Square roots are mathematical functions that "un-do" squaring a number. In simpler terms, taking the square root of a number is finding a value that, when multiplied by itself, gives the original number. For instance, the square root of 16 is 4 because 4 multiplied by 4 equals 16. However, not all numbers are perfect squares like 16 and require simplification.

• To simplify, look for perfect square factors. For example, in the case of \( \sqrt{8} \), notice \( 8 = 4 \times 2 \).
• Since \( \sqrt{4} = 2 \), it gets simplified to \( 2\sqrt{2} \).

Dealing with square roots often involves breaking them down into simpler or smaller components, especially when they are part of a larger algebraic expression.

Rationalizing the denominator is a method used to eliminate square roots from the denominator of a fraction. This is crucial for simplifying expressions and making them easier to work with. To rationalize, multiply both the numerator and the denominator by the conjugate of the denominator:

• For example, for \( \frac{1}{4 - \sqrt{2}} \), the conjugate is \( 4 + \sqrt{2} \).
• Multiply both top and bottom: \( \frac{(4 + \sqrt{2})}{(4 - \sqrt{2})(4 + \sqrt{2})} \).

The denominator simplifies using the difference of squares: \[(4)^2 - (\sqrt{2})^2 = 16 - 2 = 14.\]
This process results in a "cleaner" or more simplified form of the fraction, without any irrational numbers in the denominator.

A common denominator allows fractions to be added or subtracted by providing a common base for comparison.

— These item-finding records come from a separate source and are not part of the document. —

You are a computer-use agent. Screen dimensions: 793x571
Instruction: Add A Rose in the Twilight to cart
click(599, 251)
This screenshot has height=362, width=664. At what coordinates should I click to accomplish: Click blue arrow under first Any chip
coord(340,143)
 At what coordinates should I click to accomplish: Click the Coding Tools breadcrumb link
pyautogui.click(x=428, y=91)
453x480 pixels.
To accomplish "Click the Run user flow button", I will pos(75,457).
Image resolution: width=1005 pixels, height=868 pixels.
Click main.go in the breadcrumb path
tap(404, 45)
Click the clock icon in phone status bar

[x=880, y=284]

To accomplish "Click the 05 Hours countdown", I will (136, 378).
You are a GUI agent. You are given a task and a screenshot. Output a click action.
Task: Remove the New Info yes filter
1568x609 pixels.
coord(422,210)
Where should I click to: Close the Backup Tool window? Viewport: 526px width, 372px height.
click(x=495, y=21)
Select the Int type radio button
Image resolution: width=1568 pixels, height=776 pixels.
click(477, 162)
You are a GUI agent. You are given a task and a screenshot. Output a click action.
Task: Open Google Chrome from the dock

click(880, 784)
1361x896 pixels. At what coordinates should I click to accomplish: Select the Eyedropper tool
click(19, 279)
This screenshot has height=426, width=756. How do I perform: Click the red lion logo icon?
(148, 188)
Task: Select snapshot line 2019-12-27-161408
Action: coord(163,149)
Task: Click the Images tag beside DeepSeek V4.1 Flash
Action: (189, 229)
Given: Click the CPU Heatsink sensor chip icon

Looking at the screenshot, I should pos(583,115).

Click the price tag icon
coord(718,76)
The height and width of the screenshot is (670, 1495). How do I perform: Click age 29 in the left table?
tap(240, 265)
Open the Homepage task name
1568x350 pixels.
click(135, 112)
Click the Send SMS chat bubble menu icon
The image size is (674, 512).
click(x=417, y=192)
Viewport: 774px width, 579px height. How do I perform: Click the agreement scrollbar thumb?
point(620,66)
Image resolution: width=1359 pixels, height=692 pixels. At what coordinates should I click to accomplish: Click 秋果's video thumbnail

This is especially important when working with expressions involving multiple fractions or terms with roots.

• Consider \( \sqrt{2} \) as \( \frac{7\sqrt{2}}{7} \) to match the existing denominator.
• This conversion aids in combining terms like \( \frac{2\sqrt{2}}{7} \) and \( \frac{7\sqrt{2}}{7} \).

Such a conversion ensures the expressions can be added or subtracted directly, leading to effective simplification. The final expression maintains consistency, making calculations straightforward.

The distributive property is a fundamental principle in algebra that helps in expanding or simplifying expressions. It states that a term multiplied by a sum is the same as the term multiplied by each addend individually. Therefore, for an expression like \((a + b)c\), it distributes to \(ac + bc\).

• For example, to simplify \((2\sqrt{2} - 4)(4 + \sqrt{2})\), apply the property: \(2\sqrt{2} \cdot 4 + 2\sqrt{2} \cdot \sqrt{2} - 4 \cdot 4 - 4 \cdot \sqrt{2}\).
• This results in breaking down the terms into \(8\sqrt{2} + 4 - 16 - 4\sqrt{2}\).

It helps combine like terms with similar radical expressions, making complex expressions easier to manage.